ACTION ITEM:
With the line that contains "Science & Energy (91, 2430)" as the final line, return every line from the start of the data below exactly.

►

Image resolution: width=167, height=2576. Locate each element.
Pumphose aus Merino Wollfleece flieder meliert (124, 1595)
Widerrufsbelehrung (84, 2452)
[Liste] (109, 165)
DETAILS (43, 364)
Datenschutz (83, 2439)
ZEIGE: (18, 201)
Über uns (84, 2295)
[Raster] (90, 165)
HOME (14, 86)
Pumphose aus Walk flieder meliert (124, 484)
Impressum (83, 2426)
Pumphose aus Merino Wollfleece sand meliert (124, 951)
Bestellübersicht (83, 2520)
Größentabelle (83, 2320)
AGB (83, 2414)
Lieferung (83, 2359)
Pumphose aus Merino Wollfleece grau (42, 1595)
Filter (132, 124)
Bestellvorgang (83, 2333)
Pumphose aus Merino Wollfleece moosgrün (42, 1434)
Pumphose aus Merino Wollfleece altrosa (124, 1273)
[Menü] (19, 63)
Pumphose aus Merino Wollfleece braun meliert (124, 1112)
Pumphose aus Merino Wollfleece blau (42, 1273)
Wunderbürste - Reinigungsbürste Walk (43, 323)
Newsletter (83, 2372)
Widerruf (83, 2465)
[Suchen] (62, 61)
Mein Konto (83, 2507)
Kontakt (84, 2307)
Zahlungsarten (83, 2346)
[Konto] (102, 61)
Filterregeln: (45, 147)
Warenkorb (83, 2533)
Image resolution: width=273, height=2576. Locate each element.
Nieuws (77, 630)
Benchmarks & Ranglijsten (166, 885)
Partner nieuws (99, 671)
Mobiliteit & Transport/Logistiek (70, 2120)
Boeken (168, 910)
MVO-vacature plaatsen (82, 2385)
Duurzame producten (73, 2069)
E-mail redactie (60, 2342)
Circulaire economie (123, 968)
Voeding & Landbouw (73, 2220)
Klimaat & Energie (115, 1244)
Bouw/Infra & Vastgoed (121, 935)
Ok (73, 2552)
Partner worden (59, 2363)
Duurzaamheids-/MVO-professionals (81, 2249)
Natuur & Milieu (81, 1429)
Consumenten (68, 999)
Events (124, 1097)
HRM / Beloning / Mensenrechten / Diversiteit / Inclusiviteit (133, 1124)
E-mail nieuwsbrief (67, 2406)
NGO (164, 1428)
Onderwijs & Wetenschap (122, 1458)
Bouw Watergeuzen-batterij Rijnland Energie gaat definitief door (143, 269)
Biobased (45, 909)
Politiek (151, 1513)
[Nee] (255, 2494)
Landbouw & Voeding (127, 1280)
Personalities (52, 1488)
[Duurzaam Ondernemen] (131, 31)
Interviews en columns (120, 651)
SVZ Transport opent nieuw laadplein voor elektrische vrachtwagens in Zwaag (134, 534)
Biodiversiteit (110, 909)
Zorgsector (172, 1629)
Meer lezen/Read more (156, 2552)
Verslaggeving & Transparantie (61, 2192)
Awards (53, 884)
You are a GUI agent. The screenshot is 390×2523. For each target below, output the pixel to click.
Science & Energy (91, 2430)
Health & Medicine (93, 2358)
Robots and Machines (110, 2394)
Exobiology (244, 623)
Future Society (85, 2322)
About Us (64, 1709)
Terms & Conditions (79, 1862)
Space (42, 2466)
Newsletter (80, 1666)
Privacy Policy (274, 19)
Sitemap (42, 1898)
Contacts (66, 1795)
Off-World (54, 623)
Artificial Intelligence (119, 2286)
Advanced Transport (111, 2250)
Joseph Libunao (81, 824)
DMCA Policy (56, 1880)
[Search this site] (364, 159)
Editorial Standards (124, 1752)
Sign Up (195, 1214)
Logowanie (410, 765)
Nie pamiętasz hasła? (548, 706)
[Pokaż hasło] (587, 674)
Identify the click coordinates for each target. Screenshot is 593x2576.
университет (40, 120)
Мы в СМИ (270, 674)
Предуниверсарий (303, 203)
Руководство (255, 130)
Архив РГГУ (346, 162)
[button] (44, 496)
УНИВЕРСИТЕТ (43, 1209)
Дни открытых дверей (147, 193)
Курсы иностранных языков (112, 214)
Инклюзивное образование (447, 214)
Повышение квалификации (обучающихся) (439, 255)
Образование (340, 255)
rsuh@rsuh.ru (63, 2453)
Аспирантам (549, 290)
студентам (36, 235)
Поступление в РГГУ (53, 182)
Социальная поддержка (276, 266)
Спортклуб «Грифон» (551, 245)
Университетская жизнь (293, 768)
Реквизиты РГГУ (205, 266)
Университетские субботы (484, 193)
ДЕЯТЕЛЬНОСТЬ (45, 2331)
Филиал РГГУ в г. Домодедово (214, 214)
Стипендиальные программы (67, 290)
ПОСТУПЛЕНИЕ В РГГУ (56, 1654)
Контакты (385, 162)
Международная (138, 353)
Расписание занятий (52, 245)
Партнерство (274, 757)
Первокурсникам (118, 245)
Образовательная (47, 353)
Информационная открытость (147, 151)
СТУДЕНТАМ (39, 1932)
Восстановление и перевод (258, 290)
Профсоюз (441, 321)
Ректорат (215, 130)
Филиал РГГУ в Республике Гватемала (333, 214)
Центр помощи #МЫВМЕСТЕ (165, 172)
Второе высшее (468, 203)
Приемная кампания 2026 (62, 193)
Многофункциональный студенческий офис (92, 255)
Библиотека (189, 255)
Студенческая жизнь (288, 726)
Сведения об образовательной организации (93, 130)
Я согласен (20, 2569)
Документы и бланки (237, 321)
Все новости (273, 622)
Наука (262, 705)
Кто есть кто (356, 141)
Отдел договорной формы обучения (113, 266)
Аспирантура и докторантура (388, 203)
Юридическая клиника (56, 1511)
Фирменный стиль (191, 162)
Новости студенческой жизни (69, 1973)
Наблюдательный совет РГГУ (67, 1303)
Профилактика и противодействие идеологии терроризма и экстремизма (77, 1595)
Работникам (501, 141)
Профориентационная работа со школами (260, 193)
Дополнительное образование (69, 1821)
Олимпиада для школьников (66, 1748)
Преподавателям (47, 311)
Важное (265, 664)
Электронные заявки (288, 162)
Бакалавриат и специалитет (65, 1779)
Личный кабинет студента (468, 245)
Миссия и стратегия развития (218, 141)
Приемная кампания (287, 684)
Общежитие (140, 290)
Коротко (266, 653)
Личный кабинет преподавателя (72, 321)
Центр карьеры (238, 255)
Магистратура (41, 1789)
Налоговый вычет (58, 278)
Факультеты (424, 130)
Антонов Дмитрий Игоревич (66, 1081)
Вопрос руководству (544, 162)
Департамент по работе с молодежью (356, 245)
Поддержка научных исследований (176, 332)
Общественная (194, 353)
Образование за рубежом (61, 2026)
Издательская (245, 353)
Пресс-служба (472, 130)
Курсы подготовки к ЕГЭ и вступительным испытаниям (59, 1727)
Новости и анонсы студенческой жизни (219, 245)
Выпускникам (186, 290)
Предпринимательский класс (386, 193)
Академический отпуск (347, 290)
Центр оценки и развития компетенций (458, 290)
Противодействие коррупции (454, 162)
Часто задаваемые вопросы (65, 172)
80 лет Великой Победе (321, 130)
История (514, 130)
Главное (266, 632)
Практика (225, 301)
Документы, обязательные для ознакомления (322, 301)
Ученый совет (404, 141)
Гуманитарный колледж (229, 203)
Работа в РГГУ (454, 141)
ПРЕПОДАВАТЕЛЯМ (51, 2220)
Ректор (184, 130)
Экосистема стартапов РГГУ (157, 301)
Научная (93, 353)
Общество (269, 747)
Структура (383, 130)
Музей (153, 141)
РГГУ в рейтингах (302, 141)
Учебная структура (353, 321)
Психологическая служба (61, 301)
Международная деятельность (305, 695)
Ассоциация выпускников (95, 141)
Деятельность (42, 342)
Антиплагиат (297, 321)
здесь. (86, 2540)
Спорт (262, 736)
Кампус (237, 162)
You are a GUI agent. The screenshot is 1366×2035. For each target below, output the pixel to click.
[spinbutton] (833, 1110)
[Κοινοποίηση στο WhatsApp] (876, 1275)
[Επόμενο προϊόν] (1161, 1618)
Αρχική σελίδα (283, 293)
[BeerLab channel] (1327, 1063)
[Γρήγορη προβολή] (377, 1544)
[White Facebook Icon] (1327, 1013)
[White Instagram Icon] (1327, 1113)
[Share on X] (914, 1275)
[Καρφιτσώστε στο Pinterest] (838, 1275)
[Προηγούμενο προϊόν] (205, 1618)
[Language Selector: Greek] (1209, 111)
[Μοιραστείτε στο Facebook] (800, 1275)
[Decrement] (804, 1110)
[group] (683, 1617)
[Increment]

◄

OUTPUT OF THE EXERCISE:
Image resolution: width=167, height=2576. Locate each element.
Pumphose aus Merino Wollfleece flieder meliert (124, 1595)
Widerrufsbelehrung (84, 2452)
[Liste] (109, 165)
DETAILS (43, 364)
Datenschutz (83, 2439)
ZEIGE: (18, 201)
Über uns (84, 2295)
[Raster] (90, 165)
HOME (14, 86)
Pumphose aus Walk flieder meliert (124, 484)
Impressum (83, 2426)
Pumphose aus Merino Wollfleece sand meliert (124, 951)
Bestellübersicht (83, 2520)
Größentabelle (83, 2320)
AGB (83, 2414)
Lieferung (83, 2359)
Pumphose aus Merino Wollfleece grau (42, 1595)
Filter (132, 124)
Bestellvorgang (83, 2333)
Pumphose aus Merino Wollfleece moosgrün (42, 1434)
Pumphose aus Merino Wollfleece altrosa (124, 1273)
[Menü] (19, 63)
Pumphose aus Merino Wollfleece braun meliert (124, 1112)
Pumphose aus Merino Wollfleece blau (42, 1273)
Wunderbürste - Reinigungsbürste Walk (43, 323)
Newsletter (83, 2372)
Widerruf (83, 2465)
[Suchen] (62, 61)
Mein Konto (83, 2507)
Kontakt (84, 2307)
Zahlungsarten (83, 2346)
[Konto] (102, 61)
Filterregeln: (45, 147)
Warenkorb (83, 2533)
Image resolution: width=273, height=2576. Locate each element.
Nieuws (77, 630)
Benchmarks & Ranglijsten (166, 885)
Partner nieuws (99, 671)
Mobiliteit & Transport/Logistiek (70, 2120)
Boeken (168, 910)
MVO-vacature plaatsen (82, 2385)
Duurzame producten (73, 2069)
E-mail redactie (60, 2342)
Circulaire economie (123, 968)
Voeding & Landbouw (73, 2220)
Klimaat & Energie (115, 1244)
Bouw/Infra & Vastgoed (121, 935)
Ok (73, 2552)
Partner worden (59, 2363)
Duurzaamheids-/MVO-professionals (81, 2249)
Natuur & Milieu (81, 1429)
Consumenten (68, 999)
Events (124, 1097)
HRM / Beloning / Mensenrechten / Diversiteit / Inclusiviteit (133, 1124)
E-mail nieuwsbrief (67, 2406)
NGO (164, 1428)
Onderwijs & Wetenschap (122, 1458)
Bouw Watergeuzen-batterij Rijnland Energie gaat definitief door (143, 269)
Biobased (45, 909)
Politiek (151, 1513)
[Nee] (255, 2494)
Landbouw & Voeding (127, 1280)
Personalities (52, 1488)
[Duurzaam Ondernemen] (131, 31)
Interviews en columns (120, 651)
SVZ Transport opent nieuw laadplein voor elektrische vrachtwagens in Zwaag (134, 534)
Biodiversiteit (110, 909)
Zorgsector (172, 1629)
Meer lezen/Read more (156, 2552)
Verslaggeving & Transparantie (61, 2192)
Awards (53, 884)
You are a GUI agent. The screenshot is 390×2523. For each target below, output the pixel to click.
Science & Energy (91, 2430)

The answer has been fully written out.